TO BE DONE:
1) In the page on the Staples Thesis below, reproduce word for word the stretch from "During the late" through "the nineteenth century.".
2) Answer these from the page on the Staples Thesis below:
(a) Who introduced the staples theory in the 1920s?
(b) What kind of firm developed Quadrigram?
(c) Where are the Tables of Trade and Navigation for the Dominion of Canada available?

The Staples Thesis, which posits a particular path of economic and national development based on the export of certain staples commodities that Canada possessed in abundance (fur, cod, timber, wheat, etc), has been debated since 1930s when Harold Innis took up the idea from W.A. Mackintosh who introduced the theory in the 1920s. Canadian historians have reached some general consensus that the staples economy, while influential from a macroeconomic perspective, fails to nuance the patterns of regional economic growth and capital accumulation that unfolded in particular parts of the country. In addition to this synthesis of staples thesis criticism and revision, the rise of world, global, and transnational history has provided the context for a new approach to the stories staples tell. Rather than explaining the history of the entire country and its development, staples commodities serve as a vehicle for exploring the relationship between, on the one hand, industrialization, urbanization, and economic growth in places of major commodity imports, and on the other hand the particular social and environmental consequences of resource extraction in places of commodity exports.

During the late nineteenth century, even as the new Dominion joined the list of quickly industrializing countries around the world, Canada continued to participate in an increasingly globalized world economy as a major exporter of raw materials. Yet, Canada’s emerging industrial base meant exports also included a growing share of value-added manufactured products. With the help of versatile visualization tools developed by Quadrigram and Esri , we have begun to explore a number of environmental histories of Canadian exports during the nineteenth century.

You can explore the Quadrigram visualizations here and here .

Developed by the Spanish data visualization tech firm Bestiario_ , Quadrigram makes it possible to quickly develop online data visualizations. Once you have a standardized dataset uploaded to Google Docs as a spreadsheet, you can use their web interface to create graphs, charts, and maps to illustrate the relationships contained in your data. Here are a few examples of how we’ve used a database* created using export statistics from the Tables of Trade and Navigation for the Dominion of Canada (available in the Canadian Sessional Papers) to populate Quadrigram visualizations.

GIVEN MATERIAL:
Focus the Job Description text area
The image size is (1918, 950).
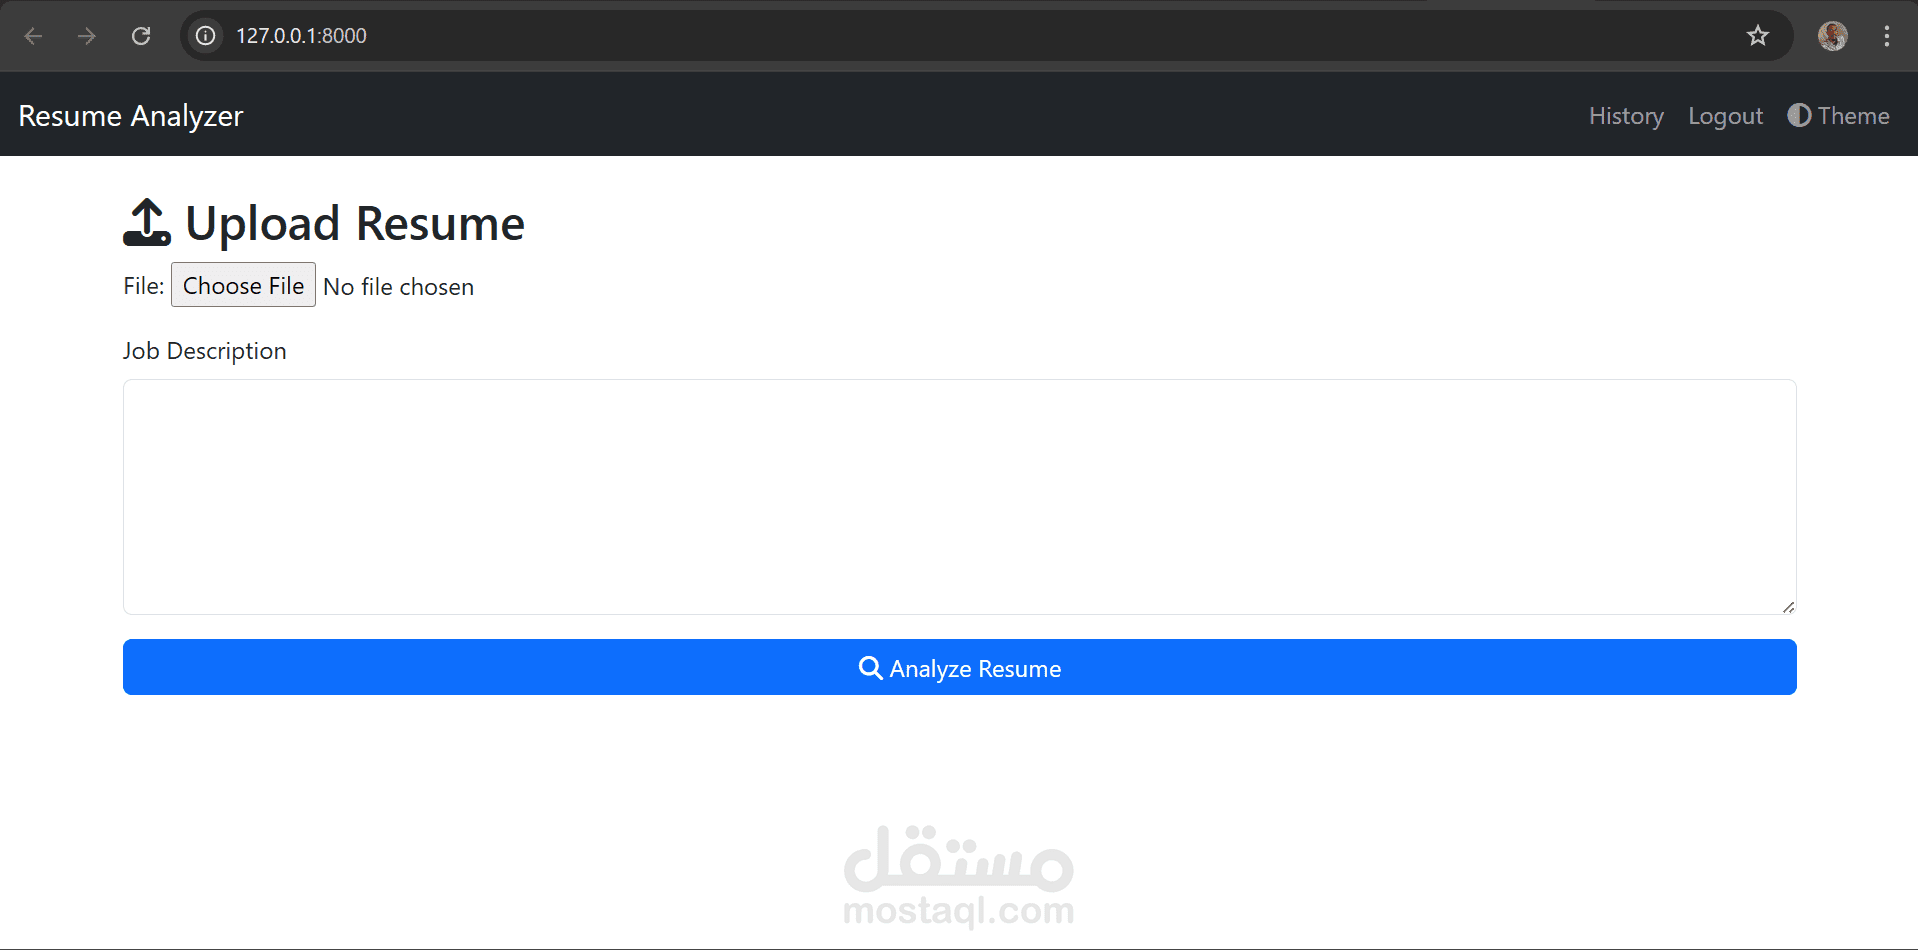[959, 497]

ANSWERS TO THE TASKS:
1)
During the late nineteenth century, even as the new Dominion joined the list of quickly industrializing countries around the world, Canada continued to participate in an increasingly globalized world economy as a major exporter of raw materials. Yet, Canada’s emerging industrial base meant exports also included a growing share of value-added manufactured products. With the help of versatile visualization tools developed by Quadrigram and Esri , we have begun to explore a number of environmental histories of Canadian exports during the nineteenth century.

2)
(a) W.A. Mackintosh
(b) A Spanish data visualization tech firm
(c) In the Canadian Sessional Papers